New York’s ban on nunchakus was held Unconstitutional on the grounds it violated the 2nd Amendment. Moreover, the court applied intermediate scrutiny because the law banned involved 2nd Amendments rights. Maloney v. Singas, 2018 U.S. Dist. LEXIS 211546, at *23 (E.D.N.Y. Dec. 14, 2018). Furthermore, the Court held that nunchakus were not inherently dangerous. By way of comparison, toys are not inherently dangerous and the same logic would apply to toys, with the exception of the 2nd Amendment rights.
The issue for the Burgermeister Meisterburger’s decree is whether such a ban could pass the “Rational-Basis Test,” which asks whether a law furthers a legitimate government interest. Bd. of Trs. v. Fox, 492 U.S. 469, 471 (1989). The goal to avoid people from tripping on stairs is a legitimate government interest, but that is an issue of negligence, not one of a total toy ban. Moreover, the Burgermeister Meisterburger did not ban trip hazards on steps, but all toys. Leaving banana peels, rakes, or animal waste on steps would all be trip hazards, which the Burgermeister Meisterburger ignored.
The toy ban is silent on the definition of a “toy.” A statute is not vague when the meaning of words can be fairly determined by judges, common, dictionaries, or the word themselves. See, Bowers v. State, 283 Md. 115, 125 (1978).

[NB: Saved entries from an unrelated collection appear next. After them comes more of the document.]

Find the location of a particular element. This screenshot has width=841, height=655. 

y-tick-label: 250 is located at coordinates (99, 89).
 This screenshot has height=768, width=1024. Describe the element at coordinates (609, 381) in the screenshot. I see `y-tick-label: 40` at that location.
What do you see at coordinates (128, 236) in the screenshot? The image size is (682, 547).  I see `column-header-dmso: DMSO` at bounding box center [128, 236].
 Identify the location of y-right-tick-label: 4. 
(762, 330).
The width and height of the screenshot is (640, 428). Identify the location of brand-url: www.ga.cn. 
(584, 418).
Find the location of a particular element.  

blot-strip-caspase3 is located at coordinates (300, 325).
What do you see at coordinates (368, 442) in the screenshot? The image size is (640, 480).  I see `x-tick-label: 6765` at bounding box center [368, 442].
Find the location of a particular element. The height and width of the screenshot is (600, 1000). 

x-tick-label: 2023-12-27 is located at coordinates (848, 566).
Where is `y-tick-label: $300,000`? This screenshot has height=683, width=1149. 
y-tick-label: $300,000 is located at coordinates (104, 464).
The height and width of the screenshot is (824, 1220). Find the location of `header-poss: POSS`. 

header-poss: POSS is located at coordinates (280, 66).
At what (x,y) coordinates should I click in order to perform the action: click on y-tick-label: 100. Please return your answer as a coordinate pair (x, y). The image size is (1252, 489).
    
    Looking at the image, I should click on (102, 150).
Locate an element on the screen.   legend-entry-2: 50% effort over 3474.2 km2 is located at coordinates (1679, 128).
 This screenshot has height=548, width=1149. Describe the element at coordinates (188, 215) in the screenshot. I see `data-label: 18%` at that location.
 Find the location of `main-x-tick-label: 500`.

A statute can be impermissibly vague if it 1) fails to provide people of ordinary intelligence a reasonable opportunity to understand what conduct it prohibits; or 2) if it authorizes or even encourages arbitrary and discriminatory enforcement. Hill v. Colorado, 530 U.S. 703, 732 (2000).
The Burgermeister Meisterburger led raids on his citizens’ homes to confiscate toys based solely on his personal opinion of what was a toy. This is the textbook definition of arbitrary and discriminatory conduct. Reasoned people could find themselves thinking anything that could be played with is thus a toy, meaning brooms or towels could land them in the dungeon. Moreover, alphabet block letters could be viewed as either a toy or educational tool that could result in people living in fear of prosecution.
The 4th Amendment prohibits government from conducting unreasonable searches and requires probable cause for search warrants. The Burgermeister Meisterburger was personally leading his state police to search homes for toys. There was no probable cause, other than the fact a child lived in the house. This would be profiling at its worst, assuming all children are criminals because they might have a toy.
The 8th Amendment prohibits cruel and unusual punishment. We also value that punishments for criminal actions must be proportional to the crime. Having a rubber ducky should not result in someone being thrown in a dungeon. Not a prison, a dungeon. Worse yet, the Burgermeister Meisterburger was willing to throw children in his dungeon for the act of playing with toys. What next, putting children in cages if their parents commit a misdemeanor?
The Burgermeister Meisterburger’s decree did not have a valid government interest, was arbitrary in its application, was used to conduct illegal searches, and its application resulted in cruel and unusual punishment. There is no way a total toy ban would be Constitutional.
And for the record, children leaving doors unlocked for Kris Kringle to leave them toys made him an invitee, not a trespasser.